11 Model building
11.1 Specify models
The process of specifying our models is always as follows:
- Pick a
model type
- set the
engine
- Set the
mode
: regression or classification
You can choose the model type
and engine
from this list.
11.1.1 Logistic regression
log_spec <- # your model specification
logistic_reg() %>% # model type
set_engine(engine = "glm") %>% # model engine
set_mode("classification") # model mode
# Show your model specification
log_spec
#> Logistic Regression Model Specification (classification)
#>
#> Computational engine: glm
11.1.2 Random forest
library(ranger)
rf_spec <-
rand_forest() %>%
set_engine("ranger", importance = "impurity") %>%
set_mode("classification")
When we set the engine, we add importance = "impurity"

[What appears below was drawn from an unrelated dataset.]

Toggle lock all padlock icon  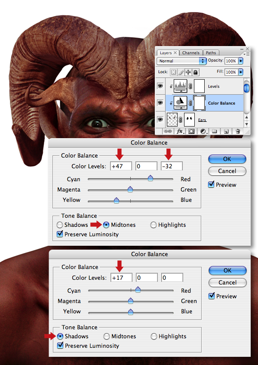click(x=195, y=72)
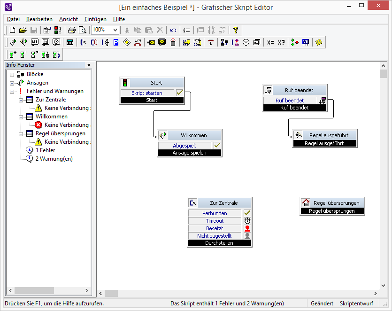The image size is (392, 311).
Task: Click the Print icon in toolbar
Action: click(x=71, y=30)
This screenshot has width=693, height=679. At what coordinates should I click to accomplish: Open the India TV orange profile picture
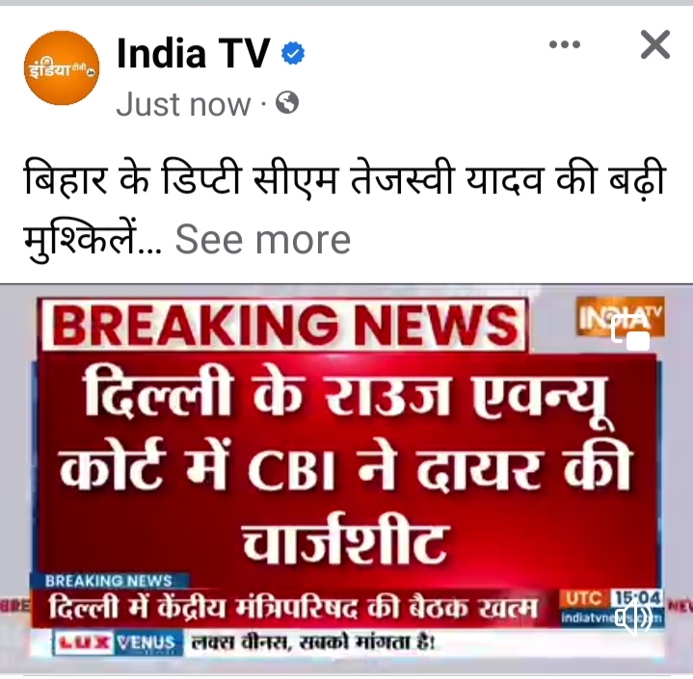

. This will provide variable importance scores for this model, which gives some insight into which predictors drive model performance.
11.1.4 K-nearest neighbor
knn_spec <-
nearest_neighbor(neighbors = 4) %>% # we can adjust the number of neighbors
set_engine("kknn") %>%
set_mode("classification")
11.1.5 Neural network
To use the neural network model, you will need to install the following packages: keras
. You will also need the python keras library installed (see ?keras::install_keras()
).
library(keras)
nnet_spec <-
mlp() %>%
set_mode("classification") %>%
set_engine("keras", verbose = 0)
We set the engine-specific verbose
argument to prevent logging the results.
11.2 Create workflows
To combine the data preparation recipe with the model building, we use the package workflows. A workflow is an object that can bundle together your pre-processing recipe, modeling, and even post-processing requests (like calculating the RMSE).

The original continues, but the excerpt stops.